» **WORK TASK 1**: Reproduce, word for word, everything in the will-writing post below from "Legal Cost Specialists" down to "about will writing.".
» **WORK TASK 2**: According to the will-writing post below, what is the residue of a will?

Legal Cost Specialists

Bad will drafting

Today’s post is off-topic. Perhaps for that very reason it may be the most useful one you ever read on this blog. It is about will writing.

Many wills leave certain specific legacies of fixed amounts of money to individuals or organisations (eg £1,000 to a grandchild or £500 to a charity). The residue (ie whatever is left over) is then given to an individual or individuals (usually close family) in specific proportions/percentages.

Making specific legacies of fixed sums is a terrible idea and, in my view, solicitors drafting wills in this manner (at least without giving very clear warnings to their clients) are acting negligently.

Making specific legacies of fixed sums runs a very significant risk that the amount will either be too large or too small by the time the person dies.

(Dataset entries)
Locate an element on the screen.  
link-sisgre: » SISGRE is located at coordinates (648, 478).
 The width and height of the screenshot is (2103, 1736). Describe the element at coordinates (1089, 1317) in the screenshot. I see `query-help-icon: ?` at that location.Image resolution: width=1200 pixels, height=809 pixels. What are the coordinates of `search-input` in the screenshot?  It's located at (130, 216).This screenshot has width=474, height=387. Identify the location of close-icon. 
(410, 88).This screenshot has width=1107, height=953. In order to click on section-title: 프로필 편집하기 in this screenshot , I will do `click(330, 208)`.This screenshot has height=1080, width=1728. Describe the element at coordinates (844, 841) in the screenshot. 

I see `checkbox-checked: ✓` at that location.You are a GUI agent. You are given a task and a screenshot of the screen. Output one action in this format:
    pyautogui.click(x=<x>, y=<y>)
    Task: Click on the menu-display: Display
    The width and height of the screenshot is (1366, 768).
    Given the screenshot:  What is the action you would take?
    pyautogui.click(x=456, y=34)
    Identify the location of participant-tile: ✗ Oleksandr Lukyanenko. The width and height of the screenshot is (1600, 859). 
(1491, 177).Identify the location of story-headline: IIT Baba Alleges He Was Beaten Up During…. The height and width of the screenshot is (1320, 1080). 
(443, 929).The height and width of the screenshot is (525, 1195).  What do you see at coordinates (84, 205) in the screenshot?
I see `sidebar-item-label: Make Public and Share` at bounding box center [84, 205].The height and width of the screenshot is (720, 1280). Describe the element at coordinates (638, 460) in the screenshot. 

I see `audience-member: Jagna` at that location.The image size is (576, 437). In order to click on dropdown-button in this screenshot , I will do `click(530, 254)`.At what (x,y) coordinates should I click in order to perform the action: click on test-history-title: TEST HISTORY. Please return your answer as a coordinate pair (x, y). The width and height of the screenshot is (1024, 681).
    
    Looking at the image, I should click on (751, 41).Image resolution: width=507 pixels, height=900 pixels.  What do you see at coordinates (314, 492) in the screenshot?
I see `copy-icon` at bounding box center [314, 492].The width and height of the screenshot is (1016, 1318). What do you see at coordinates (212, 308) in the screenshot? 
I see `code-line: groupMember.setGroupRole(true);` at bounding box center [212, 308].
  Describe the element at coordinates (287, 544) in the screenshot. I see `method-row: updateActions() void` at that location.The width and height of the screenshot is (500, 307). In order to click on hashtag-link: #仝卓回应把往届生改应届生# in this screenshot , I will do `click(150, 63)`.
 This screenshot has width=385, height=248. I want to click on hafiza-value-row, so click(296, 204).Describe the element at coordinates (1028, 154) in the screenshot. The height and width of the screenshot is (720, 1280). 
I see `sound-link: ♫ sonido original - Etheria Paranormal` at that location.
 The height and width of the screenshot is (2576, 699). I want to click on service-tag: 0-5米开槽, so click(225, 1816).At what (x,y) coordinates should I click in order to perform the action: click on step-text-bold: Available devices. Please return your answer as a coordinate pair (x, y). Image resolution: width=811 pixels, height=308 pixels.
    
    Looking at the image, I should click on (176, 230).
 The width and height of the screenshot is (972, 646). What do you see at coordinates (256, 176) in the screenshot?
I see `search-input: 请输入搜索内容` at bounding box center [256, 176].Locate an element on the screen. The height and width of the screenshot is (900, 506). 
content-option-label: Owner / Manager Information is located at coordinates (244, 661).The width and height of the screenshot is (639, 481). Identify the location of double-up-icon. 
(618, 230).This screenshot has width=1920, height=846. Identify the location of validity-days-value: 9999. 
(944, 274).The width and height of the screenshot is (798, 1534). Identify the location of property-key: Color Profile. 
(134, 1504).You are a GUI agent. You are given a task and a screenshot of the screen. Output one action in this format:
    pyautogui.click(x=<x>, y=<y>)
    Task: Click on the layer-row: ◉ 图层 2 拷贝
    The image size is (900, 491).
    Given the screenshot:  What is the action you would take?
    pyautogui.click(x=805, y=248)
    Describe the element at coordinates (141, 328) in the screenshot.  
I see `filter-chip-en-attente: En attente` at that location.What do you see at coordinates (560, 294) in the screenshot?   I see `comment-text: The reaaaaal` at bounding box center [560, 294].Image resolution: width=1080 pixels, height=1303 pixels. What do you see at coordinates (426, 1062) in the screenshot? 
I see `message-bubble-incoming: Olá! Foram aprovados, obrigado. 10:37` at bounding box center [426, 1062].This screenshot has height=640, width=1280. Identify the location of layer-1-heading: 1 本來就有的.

» **OUTPUT 1**:
Legal Cost Specialists

Bad will drafting

Today’s post is off-topic. Perhaps for that very reason it may be the most useful one you ever read on this blog. It is about will writing.

» **OUTPUT 2**: Whatever is left over.